Errors need to be dealt with and there are two possible approaches to this problem, error correction and error avoidance.

Digital versus Analogue

In digital systems only certain values are allowed, in contrast to analogue where all values in a range are valid. The advantage to digital is that errors may be detected and so corrected, but there are differences between quantum and classical digital systems.

2. The One Bit Error Assumption

2.1. Classical Digital Systems

For the sake of a concrete example we may be thinking of voltage levels, where logical 0 will be a certain low voltage range, and logical 1 at a higher range for the classical bit (think TTL or CMOS). Now there will be voltage fluctuations around but so long as they are not excessive the chance of a single logical error is small and that of a double errors smaller still if they are independent. For such a system the assumption of a single bit error is valid, as the only error that can happen for a classical binary system is a bit flip error; this is not the case for a binary quantum system.

2.2. Quantum Digital Systems

Quantum states have both digital and analogue aspects and a quantum binary system can suffer from much more than just a bit flip error; start by looking at a qubit

$|\psi \rangle ={\alpha}_{0}|0\rangle +{\alpha}_{1}|1\rangle $ (1)

the result of measurement is digital (zero or one) but the amplitudes and so probabilities are analogue, and errors may occur not just in the digital part (bit flip) but also in the analogue part (the amplitude and just the phase) [1] .

If we look at a multi-qubit system, say

$|\psi \rangle ={\alpha}_{0}|000\rangle +{\alpha}_{1}|111\rangle $ (2)

with a mind to error protection by majority vote, then it is unrealistic to assume that only one bit error is most likely. In reality all bits are likely to suffer an error, albeit small for all bits, and the original becomes

$\begin{array}{l}{\alpha}_{000}|000\rangle +{\alpha}_{111}|111\rangle +{\epsilon}_{001}|001\rangle +{\epsilon}_{010}|000\rangle \\ \text{\hspace{0.05em}}+{\epsilon}_{011}|011\rangle +{\epsilon}_{100}|100\rangle +{\epsilon}_{101}|101\rangle +{\epsilon}_{110}|110\rangle \end{array}$ (3)

• [Raw data]
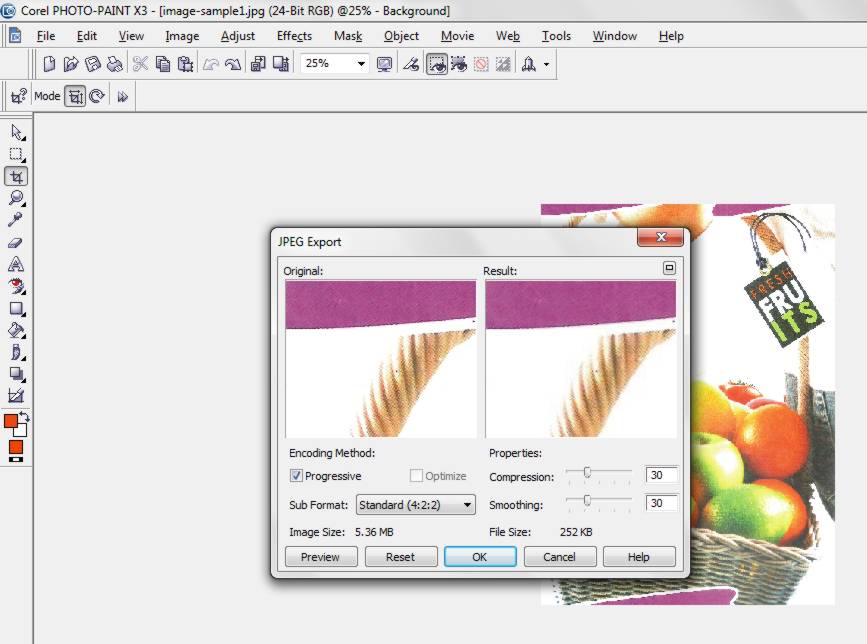This screenshot has width=867, height=644.
Task: Click the foreground color swatch in the toolbox
Action: 12,422
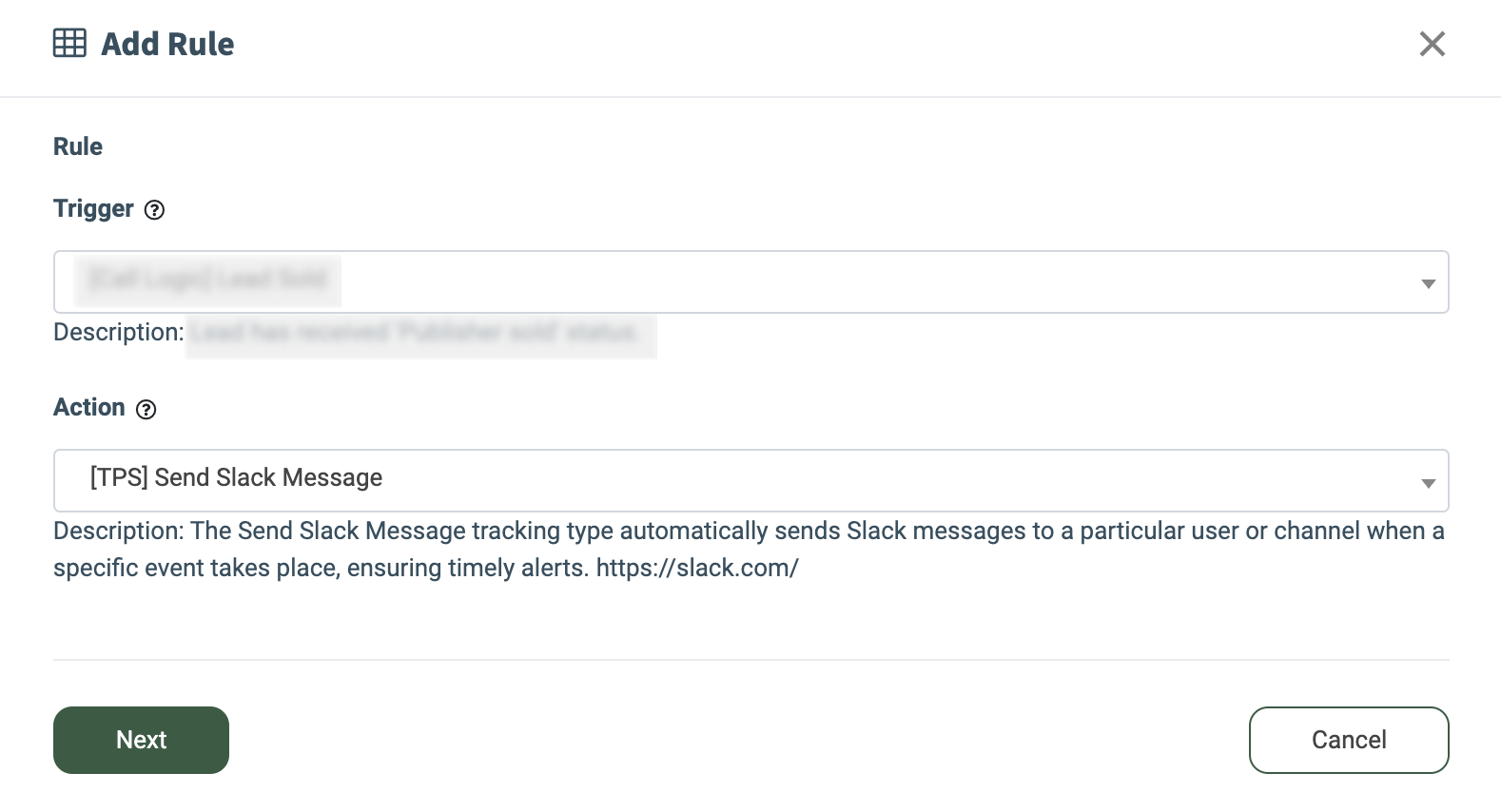Expand the Trigger dropdown arrow
Image resolution: width=1501 pixels, height=812 pixels.
coord(1428,283)
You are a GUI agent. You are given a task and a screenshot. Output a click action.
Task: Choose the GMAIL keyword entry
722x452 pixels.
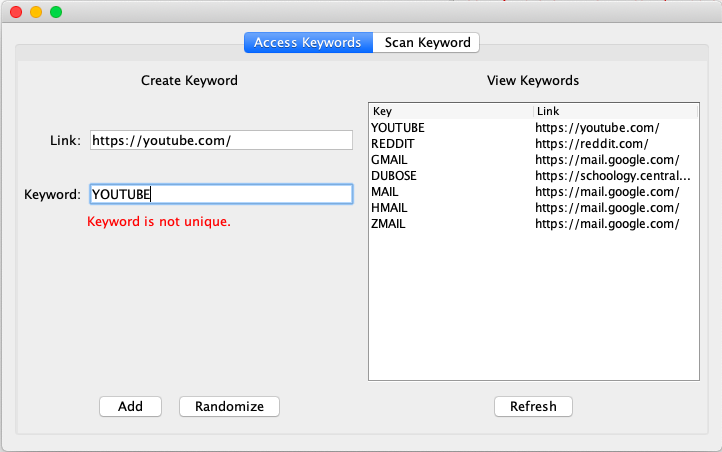pos(390,160)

• [Work instructions] Reproduce the passage on quantum and classical errors word for word, beginning at the words "In digital systems" and stopping after "classical digital systems.".

• [Solution for this exercise]
In digital systems only certain values are allowed, in contrast to analogue where all values in a range are valid. The advantage to digital is that errors may be detected and so corrected, but there are differences between quantum and classical digital systems.